企業のIT化や販路開拓を後押しする「IT導入補助金」や「小規模事業者持続化補助金」。制度が毎年少しずつ改定されるため、最新の情報をキャッチアップすることが重要です。今回は、今年度に注目すべき変更点と活用のポイントを解説します。
1. IT導入補助金のインボイス対応枠
インボイス制度に完全対応するための会計ソフト、受発注ソフト、決済ソフトを導入する企業を支援する特別枠が引き続き注目です。PCやタブレット、レジなどのハードウェア購入費も一部補助されるため、業務効率化のチャンスです。
2. 小規模事業者持続化補助金での販路開拓
新しい顧客を獲得するためのウェブサイト制作やチラシ配布、店舗の改装など、幅広い経費が対象になります。
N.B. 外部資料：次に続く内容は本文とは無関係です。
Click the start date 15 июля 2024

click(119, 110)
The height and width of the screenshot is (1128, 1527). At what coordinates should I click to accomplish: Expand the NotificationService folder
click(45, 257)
特に「賃上げ」や「創業」に取り組む事業者は補助上限額が引き上げられる特例があり、これを活用しない手はありません。
3. 確実に採択されるためのポイント
補助金は申請すれば必ずもらえるものではありません。事業計画書において「なぜその投資が必要なのか」「どうやって売上や生産性を向上させるのか」を論理的で説得力のあるストーリーで伝える必要があります。また、加点項目(賃上げ表明など)をしっかり押さえることが採択率アップの鍵となります。